M. Landois ne s’attarda pas à savourer son café chez les frères Fontès. On vint le prévenir que la brigade mobile, mise à sa disposition, l’attendait au moulin. Cet homme, passionné de son métier, ne fit qu’un bond, oubliant au bord d’une table le petit verre plein de sherry-brandy—sa liqueur favorite—auquel il n’avait pas touché.

Clément seul l’accompagna jusqu’au seuil de la cour. En se retournant, l’architecte embrassa d’un coup d’œil la vieille façade, le marronnier énorme, ces choses de sa vie, des origines de sa vie, qui lui semblaient le miroir psychique, où il reconnaissait sa véritable image, quand des assauts imprévus le forçaient à se chercher lui-même, à se trouver fortement.

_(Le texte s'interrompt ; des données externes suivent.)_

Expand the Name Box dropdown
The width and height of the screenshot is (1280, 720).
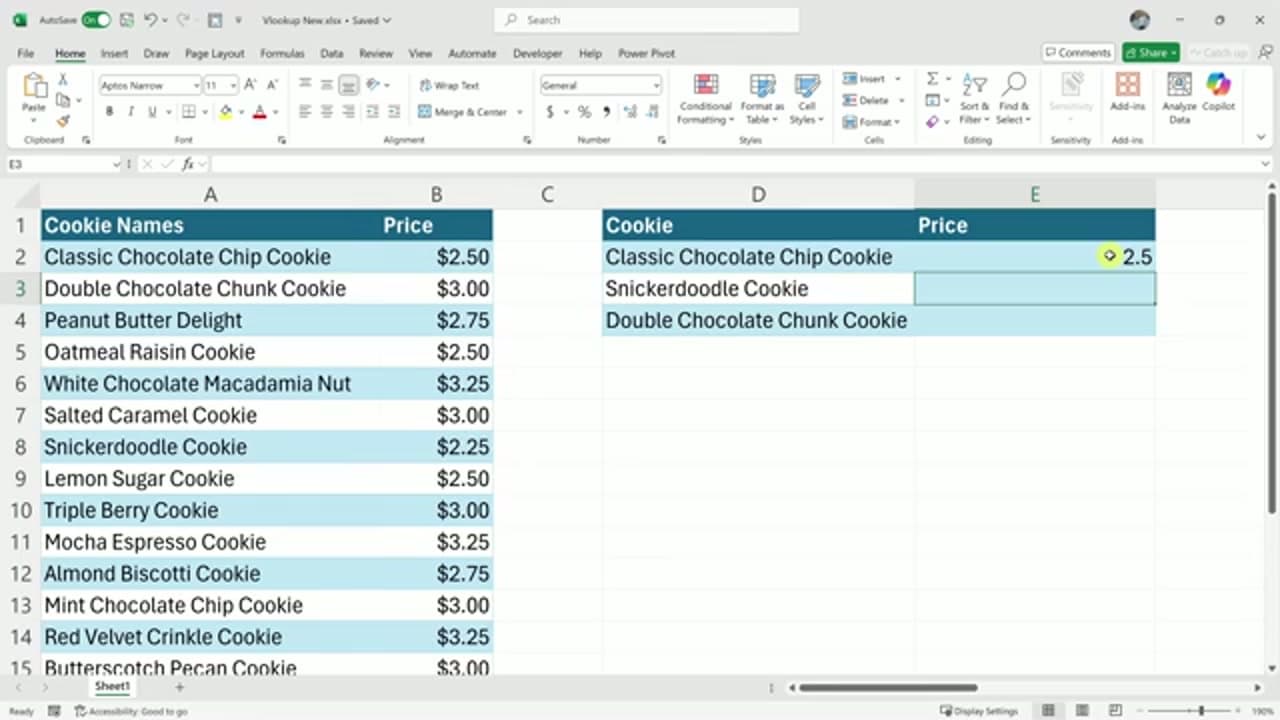pos(116,164)
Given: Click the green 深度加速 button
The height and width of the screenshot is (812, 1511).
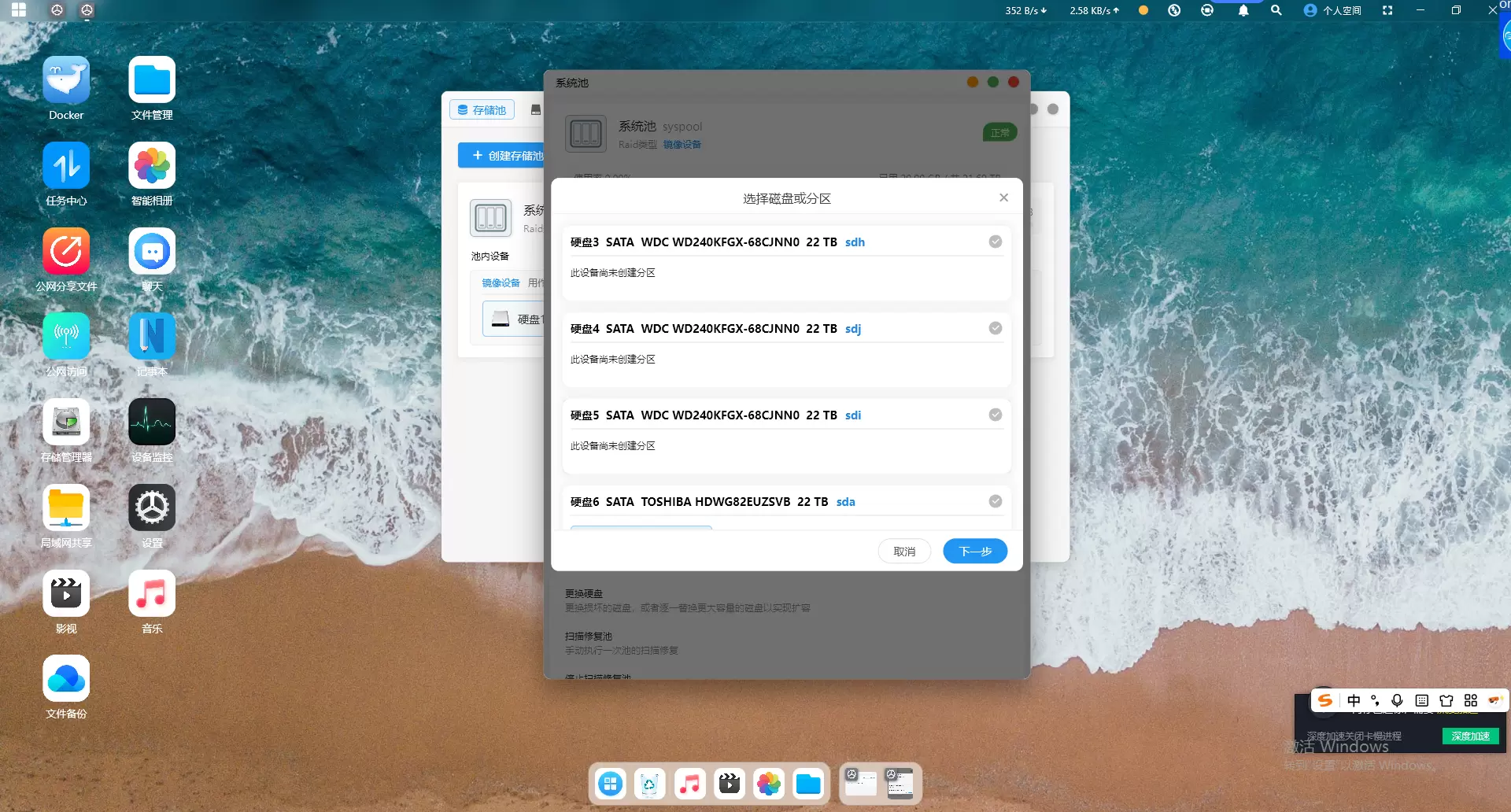Looking at the screenshot, I should pyautogui.click(x=1470, y=736).
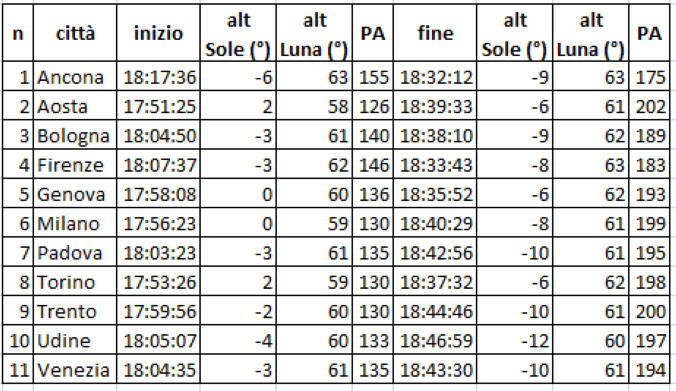Click the Ancona city cell
Viewport: 676px width, 391px height.
[75, 77]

Des voix sortirent d’une croisée, entr’ouverte au premier étage. Et il s’étonna que son frère fût si vite monté là, dans l’atelier attenant au cabinet de travail.

Il eut la surprise correspondante de le voir déjà redescendu, et fumant sa cigarette à la place où il l’avait laissé,—lorsque, de son pas alenti, rêveur, il rentra dans la salle.

—«Tu fais donc travailler Sandouin ici maintenant?» questionna le cadet.

Il parlait du principal employé de son frère, qui, aux bureaux de Paris, rue de Châteaudun, suppléait le patron.

—«Aujourd’hui seulement, pour une affaire urgente. Tu penses bien ... je n’ai pas la tête. Qu’est-ce que tu voulais, là-haut?

—Rien ... Une bêtise ... un crayon.»

Les yeux de Clément se fixaient sur le veston de Jacques.